Mirrors Installation

WeltenLinie (2017) by Alicja Kwade

 

Not really part of the analysis but just a little bit of song to ‘lighten’ the mood even though it’s pretty semi-emo-folk-miserable:

 

I think a really useful summary of my general reading is reflected in Holly Humberstone’s song Thursday. I’m pretty certain it isn’t informed by a reading of Woolf (though who knows) but other than being a  lovely song, the chorus captures a sense of the novel  and its representation of mental health, madness and the public/private dimensions of the self:

And I was kinda hoping
You were kind of broken too
How on earth, how on earth do you hold it together?
Doesn’t it mess you up a bit?
Doesn’t it hurt?
Let it burn, this is hell on earth and you’re enjoying the weather
One for the team, I’ll take the hit, do your worst

There is a brokenness in Clarissa Dalloway; the many allusions to her ill health support this, but she holds it all together, as an artist does, arising from the darker realisation of her own mortality to the act of ‘Being’ and connecting others. Perhaps this has something to say about how exhausting art can be; to have such insight into what we are and to hold all that complexity together in a vision….
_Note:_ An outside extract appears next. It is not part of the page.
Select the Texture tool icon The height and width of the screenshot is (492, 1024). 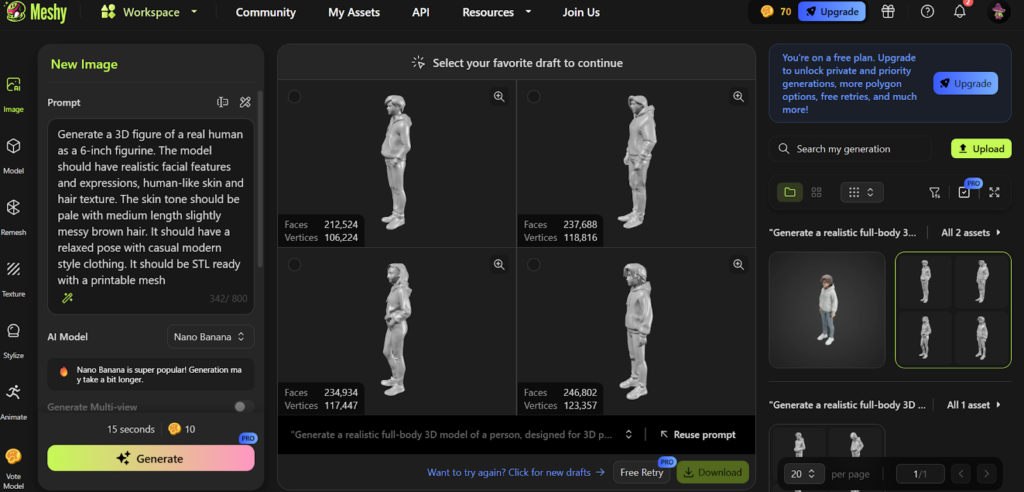coord(14,269)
Yet even within the novel there is a sense that ‘holding it together’ is itself a damaging fabrication imposed by norms that dictate what sanity should look like.  In this sense Septimus exposes how we can simply let go of that superficial self, letting it ‘burn’. It is thus quite intriguing that Septimus is associated with flame imagery throughout the novel  and yet, enjoys nature and sees its interconnectedness without making it an object. This burning of social convention and insight into nature makes him an oppositional figure to Bradshaw who attempts to objectify Septimus in order to assert himself as dominant. Finally, it is certainly true that Septimus is a character who takes the hit, and who plunges to his death through the window so that Clarissa may thrive, and so that the female artist may triumph.